Не личит оно также ни Венере, ни Психее, ибо для того в нём недостаёт девичьего лукавства, или невинного простодушия. Напротив, в свои осьмнадцать лет, оно уже как будто несёт печать пережитого страдания, подвига, мрачной тайны. Или это только предчувствие их? Одно очевидно – никакою жительницей Олимпа не могла бы Налли представиться на машкараде, но в образе Лукреции, Юдифи или Орлеанской девы преуспела бы быть похваляемою. Хотя в лице её нет ничего мужественного, она весьма походит на отца своего. В бою под Данцигом в 1734 году, посреди дерзновенных подвигов своих, получил он русское дворянство и смертельную рану. Живым ещё, заботами своего денщика и, пленённого им француза де Форса, привезён был в родной дом, где скоро умер.

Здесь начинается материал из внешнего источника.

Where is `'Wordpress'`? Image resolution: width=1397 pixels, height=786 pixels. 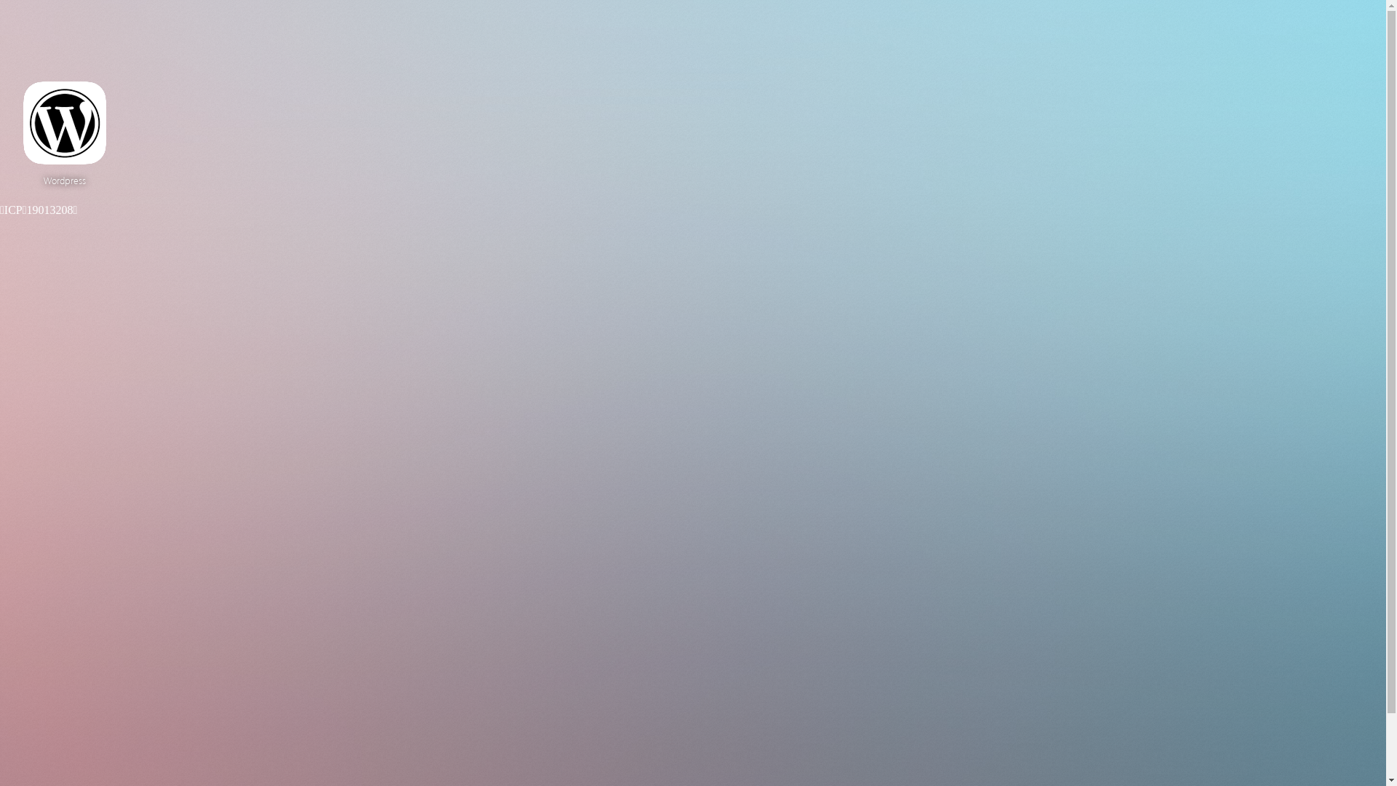 'Wordpress' is located at coordinates (64, 135).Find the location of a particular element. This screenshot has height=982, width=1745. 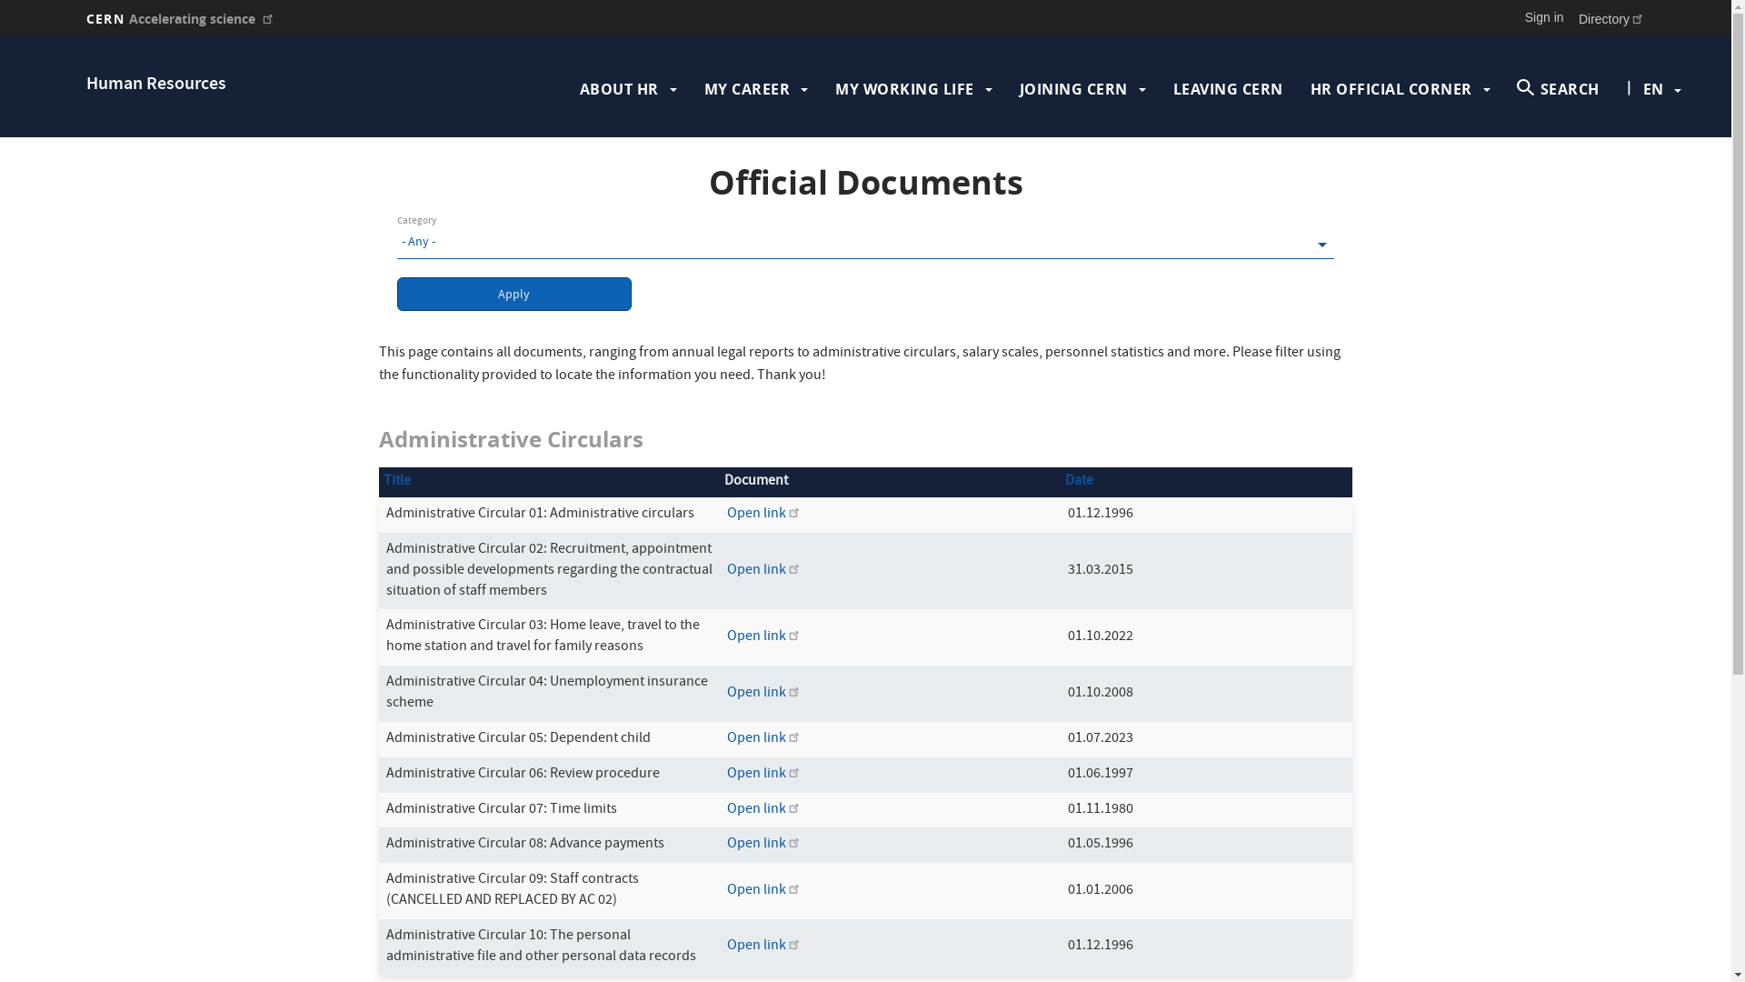

'Human Resources' is located at coordinates (156, 85).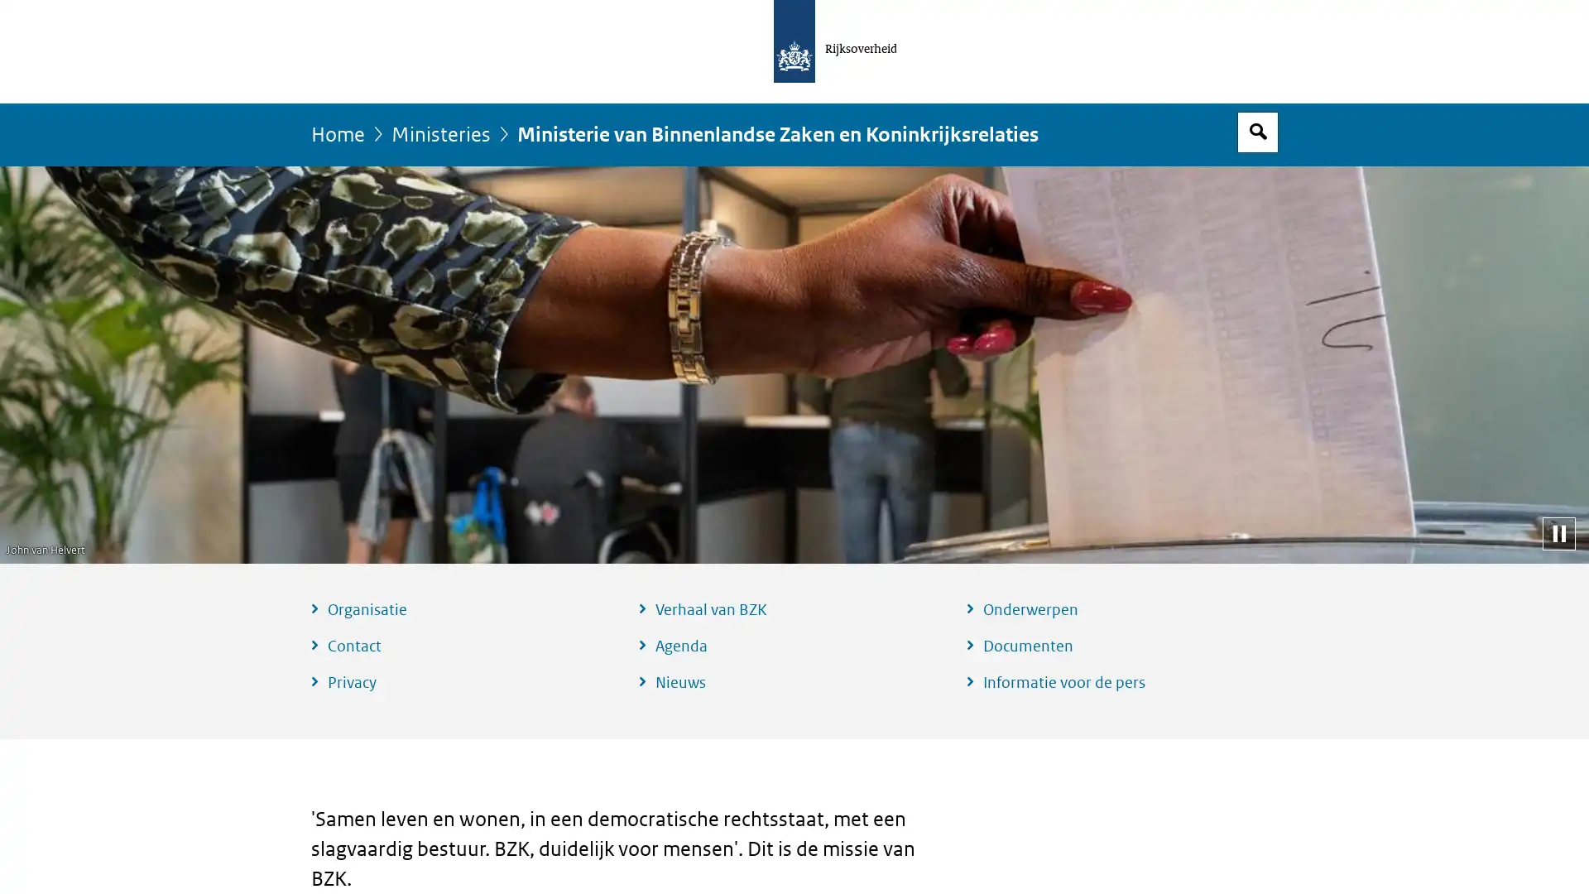  Describe the element at coordinates (1258, 131) in the screenshot. I see `Open zoekveld` at that location.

На руках вдовы – Елизаветы Алексеевны Кущиной – осталось двое детей и девять дворов, пожалованной деревеньки. Де Форс был оставлен в доме для обучения Фрола «всем наукам», и сперва очень тосковал по своему отечеству. Однако, когда ученику его сравнялось 16 лет (он был двумя годами младше сестры), и де Форсу представилась возможность покинуть семейство Кущиных, он выразил желание остаться на месте своём, говоря, что совесть не позволяет ему бросить неконченым труд.
Слова эти относились к успехам Фрола и были совершенно справедливы, ибо в отличии от своей сестры, он не проявлял «ко всем наукам» ни малейшего интереса. Повествования о сципионовых войнах, французской грамматике или действиях с дробями производили в нём равную неприязнь. Заметя, что сестра с любопытством, а иногда, и с увлечением, слушает де Форса, лукавый ученик убедил её исполнять за него всю письменную часть урока, с тем чтобы похваляться им перед родительницей и избегнуть несносного труда. Молчание о сем обстоятельстве де Форса было куплено путем молений со стороны обоих его учеников, и кроме того, угрозой, со стороны Фрола, сделать жизнь учителя в доме несносною. Обязанность до самой старости подписываться «недорослем Кущиным» гораздо менее пугала Фрола, чем предстоящая служба, и он ежедневно клал по десять поклонов перед образом, моля провидение избавить его оной беды. Между тем, шаги её всё приближались, и нынешнею весною положено было хлопотать перед старым начальником героя Кущина, о зачислении сына его, столь разнившегося с отцом в честолюбии, в полк.